MR. HARRIS: The purpose of the visit is a symbol of what we think is a moment in time and the potential (inaudible) could be doing more. It’s not a reflection on President Jonathan. President Jonathan and his administration were an important partner on these same issues. But, as I was trying to describe at the beginning of the call, given the mix of security and economic challenges, and given also the strong statements by the Nigerian people in providing -- in having a historic and peaceful election, this feels to us like Nigeria is at an important moment in which there can be real reforms across the board -- economic reforms, and on corruption and the like, and a more comprehensive approach and holistic approach to Boko Haram.

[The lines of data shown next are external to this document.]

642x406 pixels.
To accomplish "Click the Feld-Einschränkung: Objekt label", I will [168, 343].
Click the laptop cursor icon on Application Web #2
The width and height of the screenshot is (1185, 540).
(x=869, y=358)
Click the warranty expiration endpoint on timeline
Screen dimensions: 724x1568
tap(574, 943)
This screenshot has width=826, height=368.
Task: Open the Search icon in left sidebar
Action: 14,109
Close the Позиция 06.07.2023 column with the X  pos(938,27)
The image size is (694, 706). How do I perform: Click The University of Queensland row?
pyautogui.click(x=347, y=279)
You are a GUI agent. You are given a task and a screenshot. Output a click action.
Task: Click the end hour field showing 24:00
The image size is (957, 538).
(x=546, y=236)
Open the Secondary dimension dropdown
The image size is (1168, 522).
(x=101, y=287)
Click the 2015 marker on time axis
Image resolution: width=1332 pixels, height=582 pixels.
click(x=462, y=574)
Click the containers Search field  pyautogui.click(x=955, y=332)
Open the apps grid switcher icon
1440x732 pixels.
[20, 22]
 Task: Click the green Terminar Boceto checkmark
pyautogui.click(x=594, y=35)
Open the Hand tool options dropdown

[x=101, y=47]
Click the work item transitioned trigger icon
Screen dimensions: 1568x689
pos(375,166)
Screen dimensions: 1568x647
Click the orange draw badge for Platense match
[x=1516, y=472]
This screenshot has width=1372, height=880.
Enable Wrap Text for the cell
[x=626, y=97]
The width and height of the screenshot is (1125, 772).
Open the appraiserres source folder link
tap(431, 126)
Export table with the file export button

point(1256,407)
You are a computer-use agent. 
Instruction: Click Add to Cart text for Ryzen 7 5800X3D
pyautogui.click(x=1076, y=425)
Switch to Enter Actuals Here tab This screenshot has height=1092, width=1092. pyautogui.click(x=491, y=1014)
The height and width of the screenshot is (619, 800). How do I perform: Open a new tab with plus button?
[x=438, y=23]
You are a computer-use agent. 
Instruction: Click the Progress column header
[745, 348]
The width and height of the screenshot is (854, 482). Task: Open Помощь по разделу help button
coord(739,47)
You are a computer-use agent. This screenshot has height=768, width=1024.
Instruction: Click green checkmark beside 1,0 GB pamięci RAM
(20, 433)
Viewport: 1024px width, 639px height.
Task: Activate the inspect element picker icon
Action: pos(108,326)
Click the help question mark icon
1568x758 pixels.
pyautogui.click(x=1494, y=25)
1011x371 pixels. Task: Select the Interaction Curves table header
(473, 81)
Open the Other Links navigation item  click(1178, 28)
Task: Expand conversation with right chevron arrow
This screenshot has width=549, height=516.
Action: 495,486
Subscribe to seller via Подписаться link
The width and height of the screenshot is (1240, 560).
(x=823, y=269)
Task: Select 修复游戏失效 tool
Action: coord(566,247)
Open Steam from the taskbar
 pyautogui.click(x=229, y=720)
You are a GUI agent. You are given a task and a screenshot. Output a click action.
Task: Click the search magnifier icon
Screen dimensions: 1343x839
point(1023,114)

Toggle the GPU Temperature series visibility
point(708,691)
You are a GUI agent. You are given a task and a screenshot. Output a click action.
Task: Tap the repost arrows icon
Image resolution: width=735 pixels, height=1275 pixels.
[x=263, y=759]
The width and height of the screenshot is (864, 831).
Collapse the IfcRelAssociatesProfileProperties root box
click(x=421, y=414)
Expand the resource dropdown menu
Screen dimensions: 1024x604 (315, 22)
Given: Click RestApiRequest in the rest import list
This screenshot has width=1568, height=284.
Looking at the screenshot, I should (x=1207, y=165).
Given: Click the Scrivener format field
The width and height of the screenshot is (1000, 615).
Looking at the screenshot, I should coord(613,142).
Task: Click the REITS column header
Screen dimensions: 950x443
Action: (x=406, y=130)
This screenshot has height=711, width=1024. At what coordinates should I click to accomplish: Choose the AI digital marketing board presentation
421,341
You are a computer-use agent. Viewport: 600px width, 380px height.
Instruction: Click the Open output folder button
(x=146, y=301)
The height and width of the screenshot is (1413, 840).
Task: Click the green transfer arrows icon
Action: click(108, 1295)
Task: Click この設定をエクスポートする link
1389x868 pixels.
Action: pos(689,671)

We’ve also seen, I think, a need to do more and a need to have a deeper relationship, as we’ve seen Boko Haram attack neighboring states and as we’ve seen the economic challenges and the challenges to the stock market and the currency and others that the government has been weathering. And so I think that what I’m trying to convey is we’re looking forward to what we can do with a President who’s staked out an agenda that we think is the right agenda at the right time.
Now, looking backward, in terms of your question, President Obama met multiple times with President Jonathan, and we worked closely with him. We think now, with this moment in time and a new administration and these priorities, there’s a lot to get done.
MR. BOOGAARD: I think that’s it for everyone. We really appreciate everybody hopping on to the call. If you have any additional questions, feel free to follow up with me, Peter Boogaard, in the NSC press office.
Thank you, Grant, for taking the time.